Hatespeech-Razzia führt zu Hatespeech-Razzia
In der fraglichen Messenger-Gruppe hätten sich knapp 60 Personen befunden. Das ist exakt die Zahl, die der Verfassungsschutz als Anzahl der Mitglieder von Voice of Anger angibt. Dazu, ob sämtliche Mitglieder der Gruppe auch zu Voice of Anger gehören, liegen der Staatsanwaltschaft allerdings (noch) keine Erkenntnisse vor, wie diese einräumt.
Im Rahmen der Auswertung eines Mobiltelefons, welches Ermittler*innen in einem anderweitigen Verfahren sichergestellt hatten, stellten Beamte des Kommissariats Staatsschutz der Kripo Memmingen fest, dass von mehreren Personen rechtsradikales Gedankengut in einer Gruppe eines Messengerdienstes verbreitet worden war. Auch im vorhergehenden Ermittlungsverfahren ging es um das Posten von nationalsozialistischen Inhalten in einer Messenger-Dienst-Gruppe, präzisiert die Staatsanwaltschaft Memmingen auf Anfrage von Allgäu rechtsaußen.

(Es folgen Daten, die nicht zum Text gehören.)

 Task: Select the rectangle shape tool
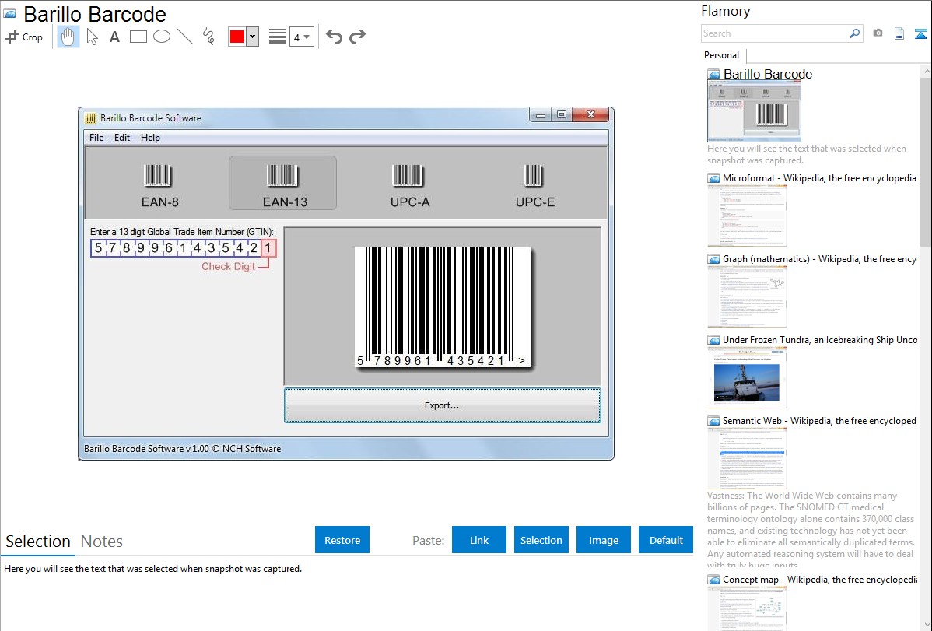click(x=138, y=37)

Neonazi-Skins dürfen 20-jähriges Jubiläum feiern
Voice of Anger ist die größte noch aktive neonazistische Skinhead-Kameradschaft im Süden von Deutschland und bis zur Expansion hauptsächlich im Allgäu aktiv. Im Vorpandemiejahr machten sie das Allgäu als Konzertveranstalter zum bayerischen Hotspot dieser Events, als rund die Hälfte aller bayerischen Konzerte von ihnen ausgerichtet wurde. Dieses Jahr dürfen die Neonazis ihr 20-jähriges Jubiläum feiern. In dieser Zeit ist es Voice of Anger gelungen, sich weitgehend unbehelligt von staatlicher Repression und öffentlicher Aufmerksamkeit zu professionalisieren und ihre Vernetzung in die internationale militante Szene auszubauen. Ihre Wurzeln liegen in der gewalttätigen Skinhead-Szene und teilweise verbotenen Strukturen der 90er Jahre.

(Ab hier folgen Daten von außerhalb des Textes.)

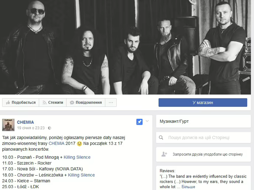The image size is (254, 190).
Task: Open the Killing Silence link in the Chorzów line
Action: click(x=81, y=175)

Doch obwohl sich das Extremismus- und Terrorismusabwehrzentrum des Bundes (GETZ) in den vergangenen Jahren mehrfach mit Voice of Anger beschäftigte, liegen den Behörden an entscheidenden Stellen kaum Informationen über die Allgäuer Neonazi-Kameradschaft vor. Seit Jahren berichten Antifaschist*innen und Fachjournalist*innen über beste internationale Verbindungen von Voice of Anger in das militante und terroristische Milieu von Blood&Honour, Combat 18 und den Hammerskins. Aber: »Der Bundesregierung liegen hierzu keine Erkenntnisse vor«, schreibt diese 2018 in einer Antwort auf eine Kleine Anfrage der FDP (Drs. 19/4188). Solange sich die Sicherheitsbehörden jedoch in ihrem Durchgreifen auf »Hatespeech« beschränken, dürfte sich daran auch nicht viel ändern.